This lesson explains how to generate test sets that are more thorough than standard sets of pairwise tests. The other lesson will advise you when it's a good idea to change coverage strength.
Hexawise Creates a Pairwise Set of Scenarios by Default
Whenever you click on the "Scenarios" menu option, Hexawise creates a 2-way ("pairwise") set of test cases. That means that every possible pair of values will appear together in at least one of the scenarios Hexawise generates.
Details On Pairwise and Higher Coverage
To get a detailed explanation of the difference between less-thorough 2-way (AKA "pairwise" or "all pairs") tests and more-thorough 3-way tests, click the link shown in the graphic.
Requesting the Explanation Will Display an Example Explanation
Selecting n-Way Test Coverage
Now you're familiar with the differences between simple pairwise tests and more-thorough 3-way (and higher) sets of tests, but what if you want to generate an even more thorough set of tests? Proceed by clicking on the "Scenarios" button, and select a higher interaction strength from the drop-down list as shown below.
Selecting 3-way coverage
Within seconds, Hexawise will generate a new set of tests that will ensure coverage of your new, higher coverage strength.

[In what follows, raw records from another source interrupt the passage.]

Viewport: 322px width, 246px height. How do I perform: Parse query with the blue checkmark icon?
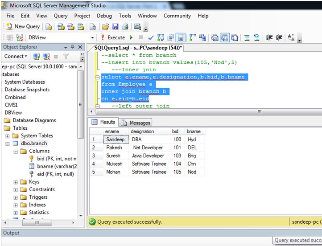[151, 38]
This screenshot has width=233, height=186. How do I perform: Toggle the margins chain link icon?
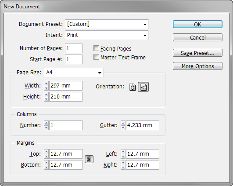(89, 159)
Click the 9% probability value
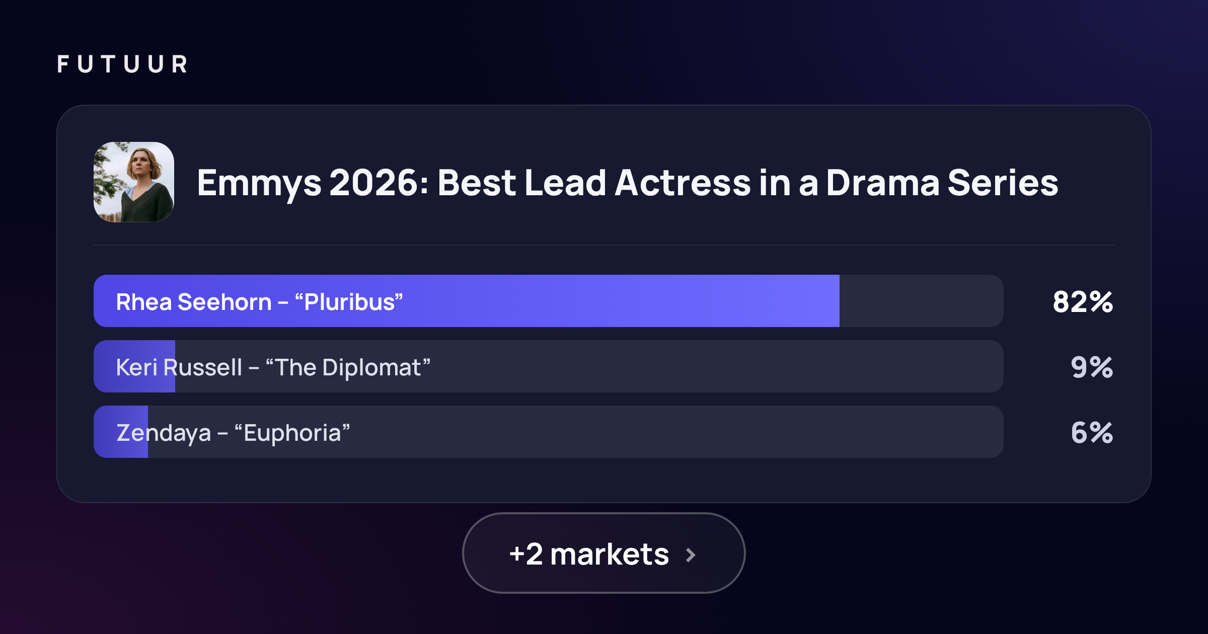Image resolution: width=1208 pixels, height=634 pixels. tap(1092, 367)

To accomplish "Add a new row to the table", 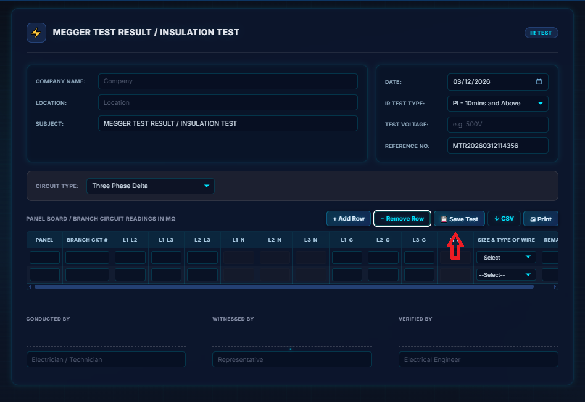I will tap(348, 219).

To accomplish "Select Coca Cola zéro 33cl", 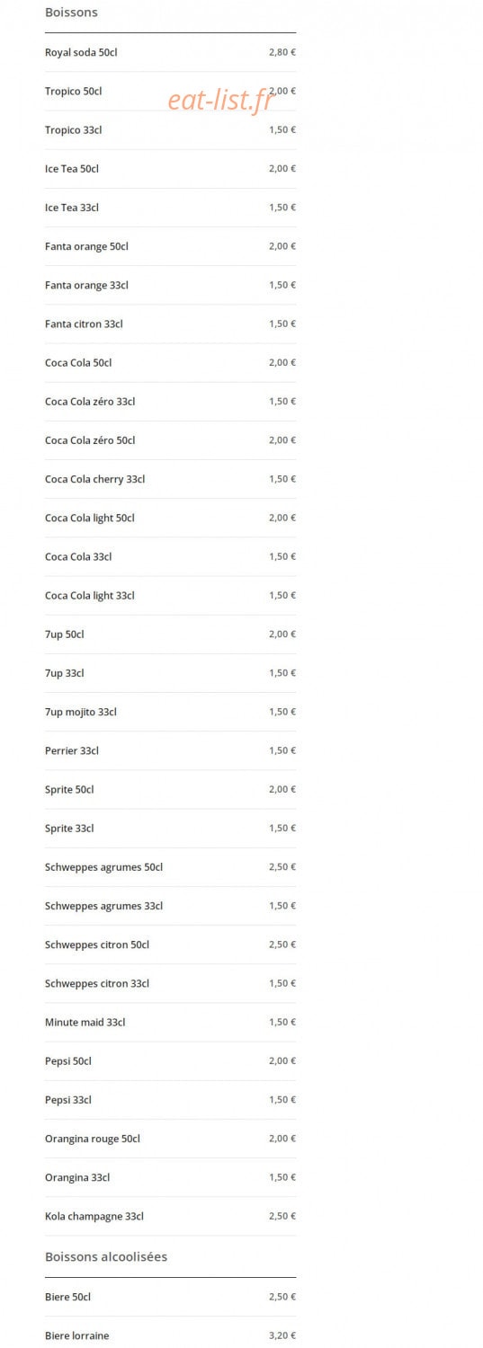I will 170,402.
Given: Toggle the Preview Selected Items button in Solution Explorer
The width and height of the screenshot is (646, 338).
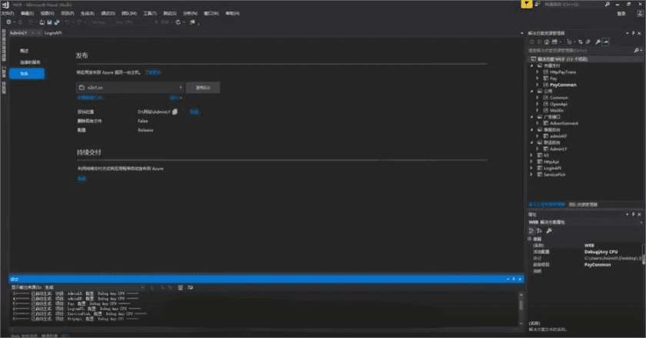Looking at the screenshot, I should 607,42.
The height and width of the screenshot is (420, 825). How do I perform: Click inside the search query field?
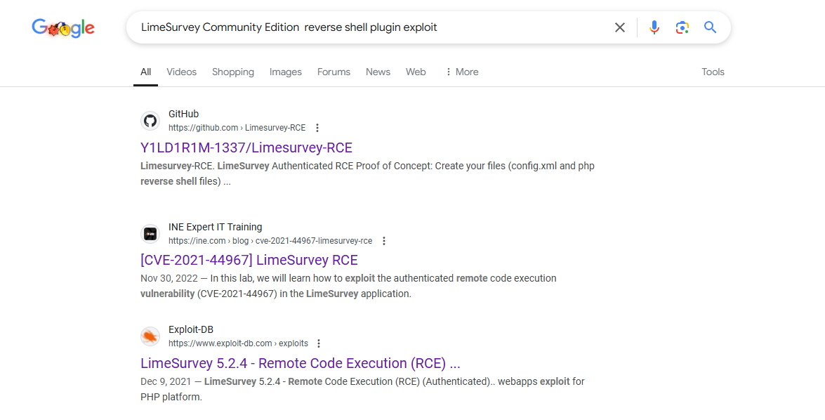click(369, 27)
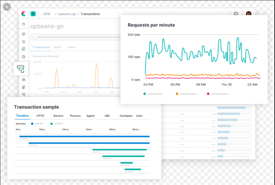Select the highlighted APM icon in sidebar
Viewport: 275px width, 185px height.
point(21,69)
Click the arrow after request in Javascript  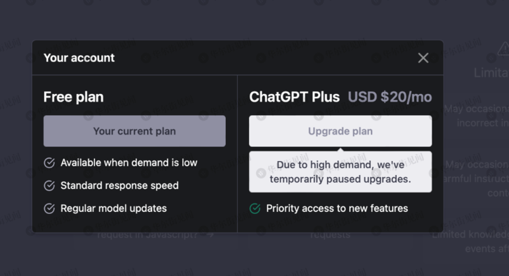pos(211,234)
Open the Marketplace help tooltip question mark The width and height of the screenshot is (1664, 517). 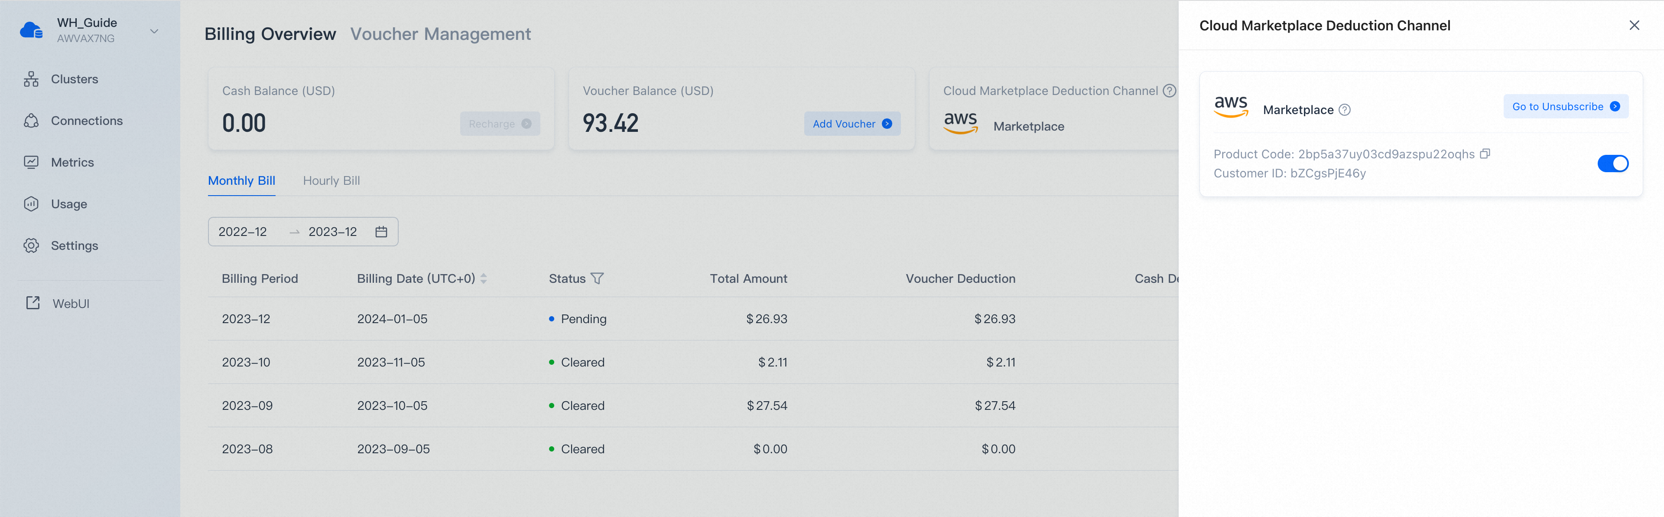coord(1345,110)
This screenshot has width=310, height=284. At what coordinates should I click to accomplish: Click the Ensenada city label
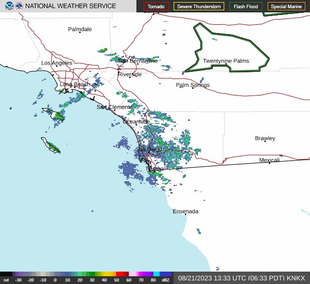coord(185,211)
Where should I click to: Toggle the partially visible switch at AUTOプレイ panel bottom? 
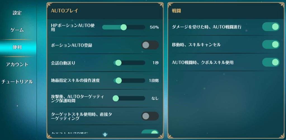[150, 132]
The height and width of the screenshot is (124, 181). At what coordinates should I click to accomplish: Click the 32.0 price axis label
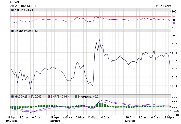pos(175,36)
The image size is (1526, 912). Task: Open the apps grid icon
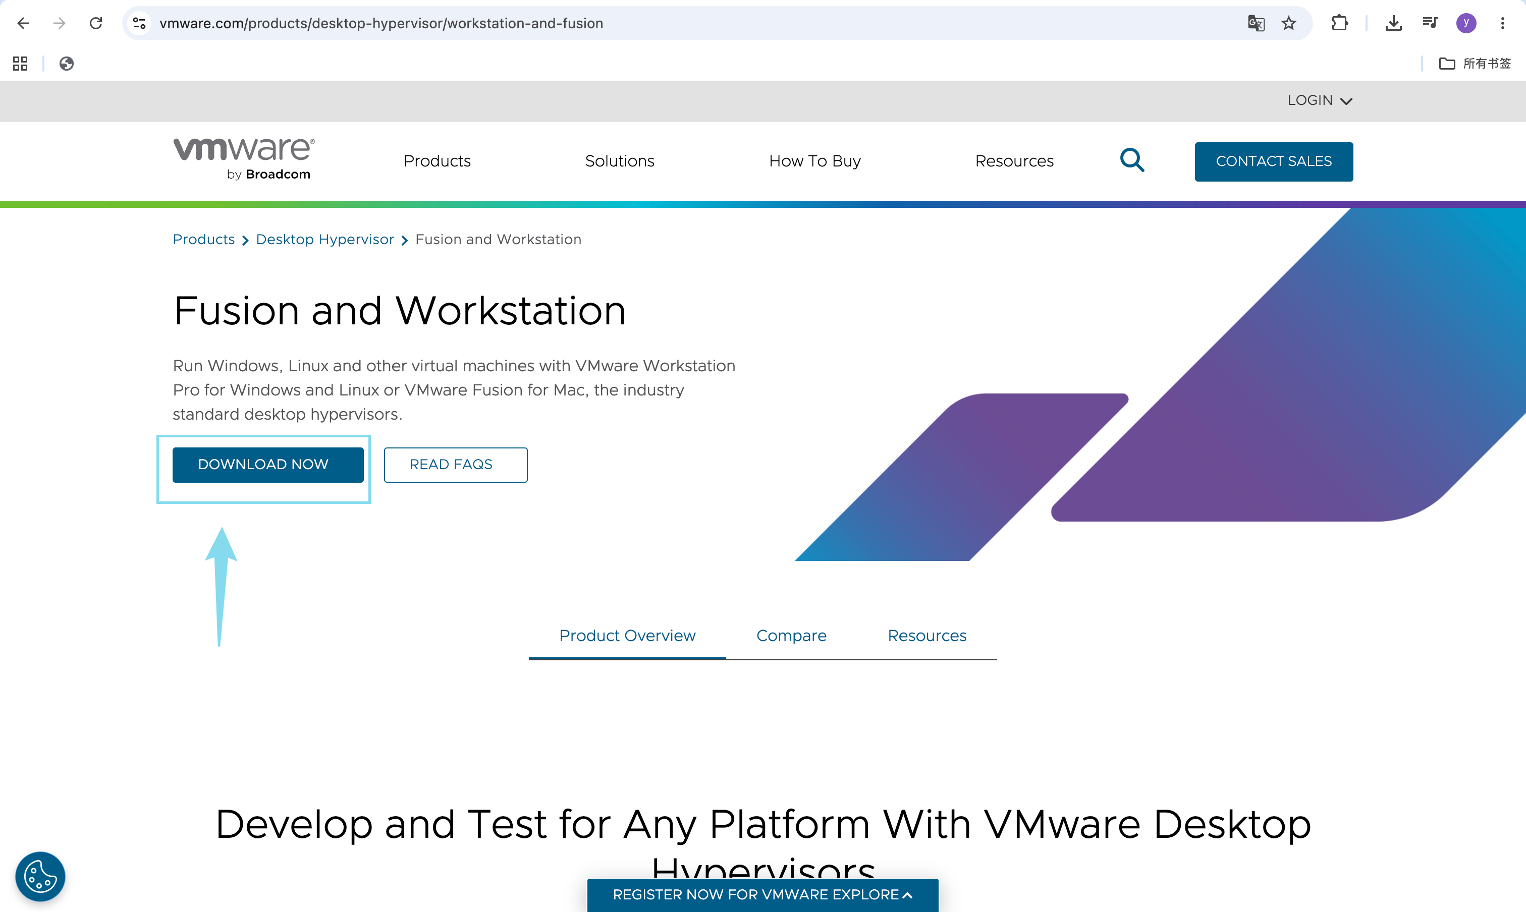coord(20,63)
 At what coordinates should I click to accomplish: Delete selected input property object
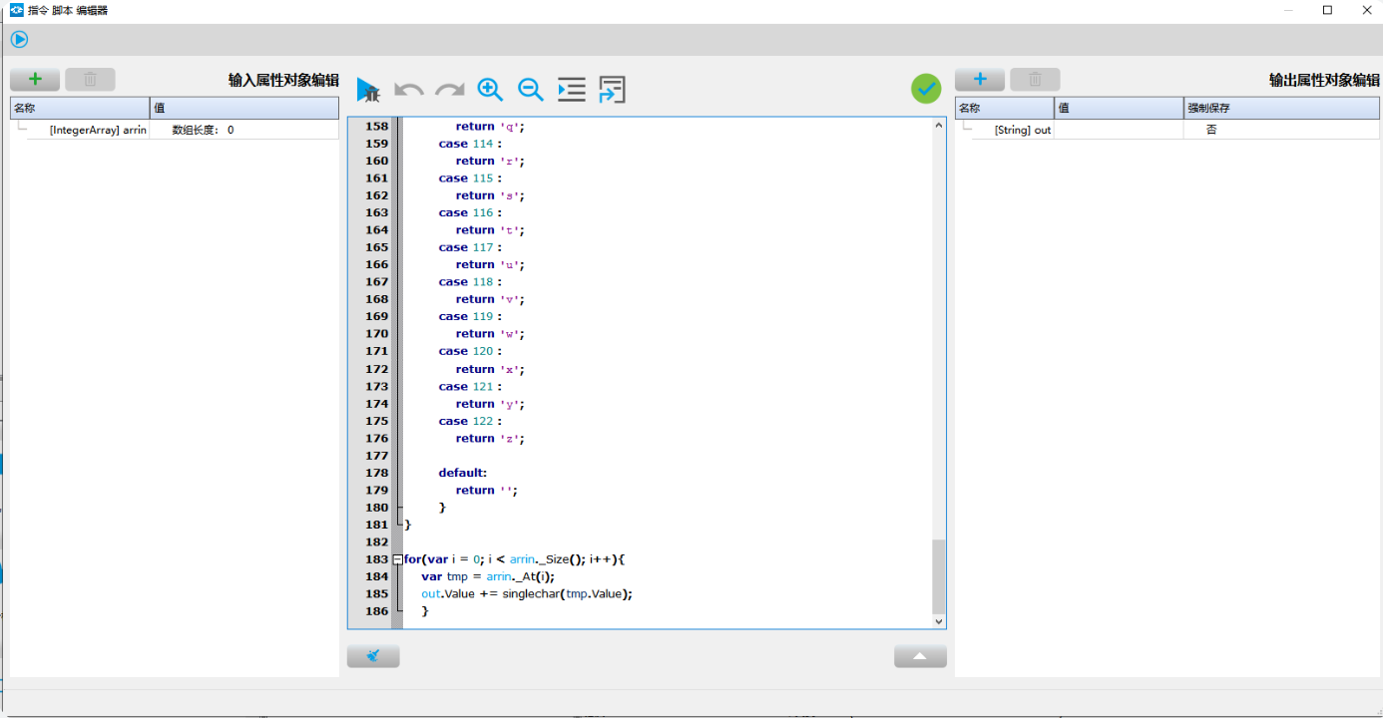[90, 80]
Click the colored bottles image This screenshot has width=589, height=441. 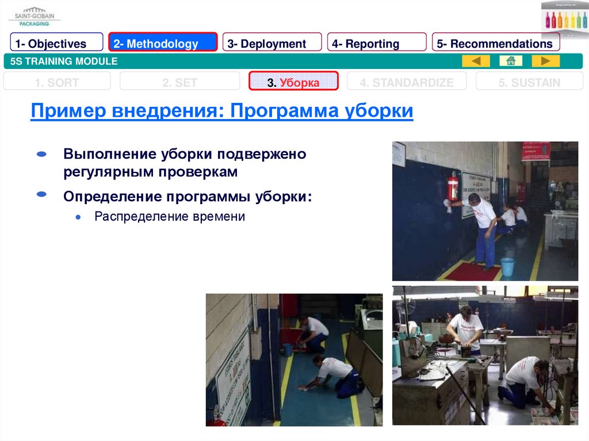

In this example, you would need more than 4 times the tests needed for 2-way coverage in order to ensure that every 3-way combination of test conditions were all covered together in at least one test case. How many more tests will be needed depends on the total number of parameters and parameter values.
The number of tests will continue to increase as you increase your coverage thoroughness requirements.
Selecting 5-way coverage
5-way coverage - an extraordinarily thorough coverage level by any measure - would require 1,661 tests (of the 7,120 possible interactions in this example).
Hexawise generates testing coverage all the way up to spectacularly thorough 6-way coverage.
Realistically speaking, you would not ever want to execute complete 6-way sets of tests like these unless you were (a) automating the test execution, or (b) sending astronauts into space or some other similar life-and-death testing objective.
Speaking of sending people into space, it is interesting to note that NASA regularly uses this test case prioritization approach to scientifically prioritize the software tests they choose to execute in order to test their systems as absolutely thoroughly as possible with a manageable subset of test cases.
You will also notice mixed strength text coverage option. That allows you to implement risk-based testing at the parameter level and select higher coverage for the parameters that are most critical.